Madry, for one, isn’t scared — or at least not yet. And some of that assurance stems from research that has led him to the following conclusion: Despite its considerable success, AI, especially in the form of machine learning, is lazy. “Think of being lazy as such a smart student who doesn’t really want to study for an exam. Instead, what he does is just study all the previous year’s exams and only look at the pattern. explores. Instead of actually trying to learn, he just tries to pass the test. And that’s just like the current AI is lazy.”

For example, a machine-learning model can recognize grazing sheep, for example, by choosing only images that contain green grass. If a model is trained to identify fish from photographs of fishermen, Madry explained, “The model detects that if there is a human in the picture, I would classify it as a fish. ” The consequences could be more dire for AI models aimed at ruling out malignant tumors. If the model is trained on images with rulers that indicate the size of the tumor, the model can only select images that have rulers.

This leads to Madry’s biggest concerns about AI in its current form. “AI is killing us now,” he said. “But the way it does [involves] A bit of a hoax.” He fears we’ll implement AI “in some way in which this mismatch between what the model actually does and what we think will have some disastrous consequences.” People who rely on AI, especially In potentially life-or-death situations, there is a need to be more aware of its current limitations, cautioned Madry.

There were 10 speakers in total, and the last to take the stage was MIT associate professor of electrical engineering and computer science and CSAIL principal investigator Marzeh Ghasemi, who laid out her vision of how AI might best contribute to general health and wellness. But for this to happen, its models must be trained on accurate, diverse and unbiased medical data.

It’s important to focus on the data, Ghasemi stressed, because these models are learning from us. “Since our data is human-generated… a neural network is learning how to practice from a doctor. But doctors are humans and humans make mistakes. And if a human makes a mistake, and we call the AI ​​from that.” If you train, the AI ​​will do too. Garbage came, garbage went. But it is not that the garbage is distributed equally.”

She pointed out that many subgroups receive worse care from medical practitioners, and members of these subgroups die from certain conditions at disproportionately high rates. This is one area, Ghasemi said, “where AI can really help. It’s something we can fix.” His group is developing machine-learning models that are robust, private, and fair. What is stopping them is neither the algorithm nor the GPU. This is data. Once we collect reliable data from a variety of sources, Ghasemi said, we can begin to reap the benefits AI can bring to the realm of health care.
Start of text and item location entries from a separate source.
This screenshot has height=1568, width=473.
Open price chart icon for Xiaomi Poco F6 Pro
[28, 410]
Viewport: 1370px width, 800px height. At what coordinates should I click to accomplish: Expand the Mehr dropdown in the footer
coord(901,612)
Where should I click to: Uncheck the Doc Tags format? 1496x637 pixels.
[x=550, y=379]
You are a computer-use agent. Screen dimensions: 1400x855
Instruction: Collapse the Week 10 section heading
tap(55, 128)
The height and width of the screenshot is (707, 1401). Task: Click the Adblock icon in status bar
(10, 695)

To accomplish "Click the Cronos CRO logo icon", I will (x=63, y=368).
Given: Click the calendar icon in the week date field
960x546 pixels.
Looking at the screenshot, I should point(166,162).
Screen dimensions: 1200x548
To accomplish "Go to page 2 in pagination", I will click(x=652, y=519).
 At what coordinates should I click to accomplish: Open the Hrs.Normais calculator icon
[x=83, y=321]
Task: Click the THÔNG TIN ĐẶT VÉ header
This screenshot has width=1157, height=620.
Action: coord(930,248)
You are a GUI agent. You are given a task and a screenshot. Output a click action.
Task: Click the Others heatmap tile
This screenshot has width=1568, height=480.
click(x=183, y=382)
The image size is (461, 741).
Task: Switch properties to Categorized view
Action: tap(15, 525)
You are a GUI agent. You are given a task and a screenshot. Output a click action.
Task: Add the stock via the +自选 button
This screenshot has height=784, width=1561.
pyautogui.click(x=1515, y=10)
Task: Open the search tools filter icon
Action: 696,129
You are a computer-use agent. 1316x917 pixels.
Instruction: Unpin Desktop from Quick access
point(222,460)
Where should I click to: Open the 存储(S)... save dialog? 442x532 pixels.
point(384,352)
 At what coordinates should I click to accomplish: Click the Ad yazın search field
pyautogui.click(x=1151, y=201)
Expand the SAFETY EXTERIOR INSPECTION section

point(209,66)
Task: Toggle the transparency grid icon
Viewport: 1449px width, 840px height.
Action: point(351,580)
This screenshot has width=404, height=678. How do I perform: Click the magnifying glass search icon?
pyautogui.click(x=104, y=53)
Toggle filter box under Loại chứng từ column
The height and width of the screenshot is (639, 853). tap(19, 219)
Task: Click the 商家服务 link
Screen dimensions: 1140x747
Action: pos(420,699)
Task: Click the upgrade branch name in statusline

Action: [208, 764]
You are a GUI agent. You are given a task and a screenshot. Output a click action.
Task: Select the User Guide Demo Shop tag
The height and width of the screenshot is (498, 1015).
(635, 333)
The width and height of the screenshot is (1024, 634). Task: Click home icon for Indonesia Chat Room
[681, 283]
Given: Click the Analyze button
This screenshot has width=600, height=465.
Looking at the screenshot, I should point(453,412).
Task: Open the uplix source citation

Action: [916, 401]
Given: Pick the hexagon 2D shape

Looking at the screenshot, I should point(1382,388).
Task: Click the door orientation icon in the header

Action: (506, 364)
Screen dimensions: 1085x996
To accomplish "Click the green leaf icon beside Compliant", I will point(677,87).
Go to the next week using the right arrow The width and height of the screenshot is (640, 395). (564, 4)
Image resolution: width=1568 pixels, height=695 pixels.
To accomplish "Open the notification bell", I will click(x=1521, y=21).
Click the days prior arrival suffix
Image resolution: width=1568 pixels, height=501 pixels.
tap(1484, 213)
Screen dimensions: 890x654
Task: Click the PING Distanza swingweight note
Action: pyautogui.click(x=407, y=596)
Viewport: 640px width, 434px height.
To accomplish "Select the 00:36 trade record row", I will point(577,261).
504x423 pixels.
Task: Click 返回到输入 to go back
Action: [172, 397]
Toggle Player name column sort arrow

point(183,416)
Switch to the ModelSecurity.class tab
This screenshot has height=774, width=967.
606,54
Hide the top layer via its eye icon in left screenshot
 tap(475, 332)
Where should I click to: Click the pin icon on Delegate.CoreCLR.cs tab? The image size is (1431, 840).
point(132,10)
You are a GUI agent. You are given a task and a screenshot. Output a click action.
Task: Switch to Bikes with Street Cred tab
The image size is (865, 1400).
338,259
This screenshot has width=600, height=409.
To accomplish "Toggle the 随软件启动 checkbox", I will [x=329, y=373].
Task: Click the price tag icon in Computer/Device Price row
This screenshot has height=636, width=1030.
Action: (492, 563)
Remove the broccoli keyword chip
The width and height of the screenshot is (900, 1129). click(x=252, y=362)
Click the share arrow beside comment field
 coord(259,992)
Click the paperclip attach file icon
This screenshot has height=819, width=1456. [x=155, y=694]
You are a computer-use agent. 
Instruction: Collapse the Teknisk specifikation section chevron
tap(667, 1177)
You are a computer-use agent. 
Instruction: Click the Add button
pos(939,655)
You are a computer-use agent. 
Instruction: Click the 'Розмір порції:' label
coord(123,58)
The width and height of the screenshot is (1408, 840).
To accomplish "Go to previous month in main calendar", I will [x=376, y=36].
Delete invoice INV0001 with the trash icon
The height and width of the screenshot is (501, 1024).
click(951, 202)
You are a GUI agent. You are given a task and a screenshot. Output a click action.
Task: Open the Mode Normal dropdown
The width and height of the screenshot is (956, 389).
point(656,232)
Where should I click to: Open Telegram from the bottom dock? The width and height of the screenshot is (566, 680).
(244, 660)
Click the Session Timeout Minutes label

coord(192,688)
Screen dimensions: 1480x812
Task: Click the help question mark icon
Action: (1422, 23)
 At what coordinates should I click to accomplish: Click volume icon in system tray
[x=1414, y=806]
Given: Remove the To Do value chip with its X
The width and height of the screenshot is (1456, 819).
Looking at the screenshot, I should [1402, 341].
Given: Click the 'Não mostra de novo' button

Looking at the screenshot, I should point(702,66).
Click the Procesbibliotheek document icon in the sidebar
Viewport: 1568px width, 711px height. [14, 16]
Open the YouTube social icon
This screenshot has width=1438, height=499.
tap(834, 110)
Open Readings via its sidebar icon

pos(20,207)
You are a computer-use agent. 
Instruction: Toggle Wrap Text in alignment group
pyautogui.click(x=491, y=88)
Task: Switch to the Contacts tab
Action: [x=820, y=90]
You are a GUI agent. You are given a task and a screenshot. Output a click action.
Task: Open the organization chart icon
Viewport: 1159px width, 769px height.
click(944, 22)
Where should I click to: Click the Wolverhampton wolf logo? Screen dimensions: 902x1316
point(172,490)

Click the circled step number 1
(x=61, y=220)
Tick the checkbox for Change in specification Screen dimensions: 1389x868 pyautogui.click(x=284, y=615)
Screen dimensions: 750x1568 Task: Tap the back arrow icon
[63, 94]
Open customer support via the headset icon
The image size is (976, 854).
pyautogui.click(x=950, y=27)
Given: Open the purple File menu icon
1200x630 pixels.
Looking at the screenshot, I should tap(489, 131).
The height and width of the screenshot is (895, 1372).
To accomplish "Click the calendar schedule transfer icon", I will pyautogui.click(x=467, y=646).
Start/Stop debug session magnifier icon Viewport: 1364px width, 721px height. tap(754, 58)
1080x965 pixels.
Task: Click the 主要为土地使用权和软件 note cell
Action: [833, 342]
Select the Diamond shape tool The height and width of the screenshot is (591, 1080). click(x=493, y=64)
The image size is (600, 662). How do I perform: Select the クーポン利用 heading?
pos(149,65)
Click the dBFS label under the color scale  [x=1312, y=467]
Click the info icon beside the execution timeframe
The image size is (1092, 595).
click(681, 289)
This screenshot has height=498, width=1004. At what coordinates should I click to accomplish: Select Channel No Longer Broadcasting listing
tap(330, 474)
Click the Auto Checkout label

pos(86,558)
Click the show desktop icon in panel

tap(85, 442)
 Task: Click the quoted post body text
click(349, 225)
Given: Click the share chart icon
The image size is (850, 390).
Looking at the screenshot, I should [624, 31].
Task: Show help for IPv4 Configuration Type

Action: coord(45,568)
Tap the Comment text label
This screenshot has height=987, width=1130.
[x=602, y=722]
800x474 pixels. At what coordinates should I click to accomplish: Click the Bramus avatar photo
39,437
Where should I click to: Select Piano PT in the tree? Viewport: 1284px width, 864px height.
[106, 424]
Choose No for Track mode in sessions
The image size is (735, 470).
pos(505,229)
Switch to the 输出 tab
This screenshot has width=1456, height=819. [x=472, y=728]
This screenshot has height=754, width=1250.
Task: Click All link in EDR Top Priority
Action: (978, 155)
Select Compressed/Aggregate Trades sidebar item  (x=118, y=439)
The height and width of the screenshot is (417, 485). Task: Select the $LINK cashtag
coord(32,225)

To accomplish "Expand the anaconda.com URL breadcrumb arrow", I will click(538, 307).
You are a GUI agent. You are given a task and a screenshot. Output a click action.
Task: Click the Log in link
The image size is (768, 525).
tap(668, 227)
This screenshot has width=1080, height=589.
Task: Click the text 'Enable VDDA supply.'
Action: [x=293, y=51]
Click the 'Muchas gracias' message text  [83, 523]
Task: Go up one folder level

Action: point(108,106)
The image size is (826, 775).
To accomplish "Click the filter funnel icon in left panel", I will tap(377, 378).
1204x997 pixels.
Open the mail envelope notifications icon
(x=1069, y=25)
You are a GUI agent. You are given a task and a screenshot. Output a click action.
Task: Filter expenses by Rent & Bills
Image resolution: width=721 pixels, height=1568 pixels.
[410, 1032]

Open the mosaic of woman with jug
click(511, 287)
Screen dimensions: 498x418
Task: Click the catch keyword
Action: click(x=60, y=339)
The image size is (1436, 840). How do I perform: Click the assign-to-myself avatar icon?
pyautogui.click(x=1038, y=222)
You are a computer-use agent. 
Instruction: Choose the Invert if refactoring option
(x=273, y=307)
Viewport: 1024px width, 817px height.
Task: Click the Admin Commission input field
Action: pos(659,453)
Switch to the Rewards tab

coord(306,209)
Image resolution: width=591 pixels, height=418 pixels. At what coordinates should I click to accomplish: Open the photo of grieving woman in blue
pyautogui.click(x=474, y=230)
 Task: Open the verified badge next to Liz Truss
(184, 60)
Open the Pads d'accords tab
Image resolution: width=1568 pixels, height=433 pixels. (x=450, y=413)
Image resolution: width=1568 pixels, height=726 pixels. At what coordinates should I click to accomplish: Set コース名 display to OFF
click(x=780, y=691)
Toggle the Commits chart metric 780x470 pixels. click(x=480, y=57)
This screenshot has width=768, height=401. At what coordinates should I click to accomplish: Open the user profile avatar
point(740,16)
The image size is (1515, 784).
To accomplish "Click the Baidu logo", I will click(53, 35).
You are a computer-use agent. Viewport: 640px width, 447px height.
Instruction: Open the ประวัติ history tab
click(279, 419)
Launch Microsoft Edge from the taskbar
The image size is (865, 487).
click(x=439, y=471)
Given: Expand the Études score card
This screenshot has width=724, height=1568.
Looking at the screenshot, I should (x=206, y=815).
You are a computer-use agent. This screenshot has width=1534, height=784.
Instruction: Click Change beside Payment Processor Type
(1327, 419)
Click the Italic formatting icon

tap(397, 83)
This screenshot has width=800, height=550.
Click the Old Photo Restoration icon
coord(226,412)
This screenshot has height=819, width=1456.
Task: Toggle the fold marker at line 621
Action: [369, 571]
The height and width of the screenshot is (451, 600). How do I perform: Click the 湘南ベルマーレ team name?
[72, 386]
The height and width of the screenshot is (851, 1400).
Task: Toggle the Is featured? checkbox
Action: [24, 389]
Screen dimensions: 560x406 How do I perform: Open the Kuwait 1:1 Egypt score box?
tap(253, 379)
In addition to speakers from CSAIL, there were also talks with members of MIT’s Institute for Data, Systems, and Society; MIT Mobility Initiative; MIT Media Lab; and Sensible City Lab.

With that hope the proceedings ended. Russ and Werner then thanked everyone for coming. “Please continue to think about the good and the bad of computing,” Russ urged. “And we look forward to seeing you back here in May for the next TEDxMIT event.”

The exact theme of the Spring 2022 gathering will have something to do with “superpowers.” But — if December’s adorable presentations were any indication — May’s offering is almost sure to give its attendees a lot to think about. And maybe provide inspiration for a startup or two.

Leave a Reply

Your email address will not be published.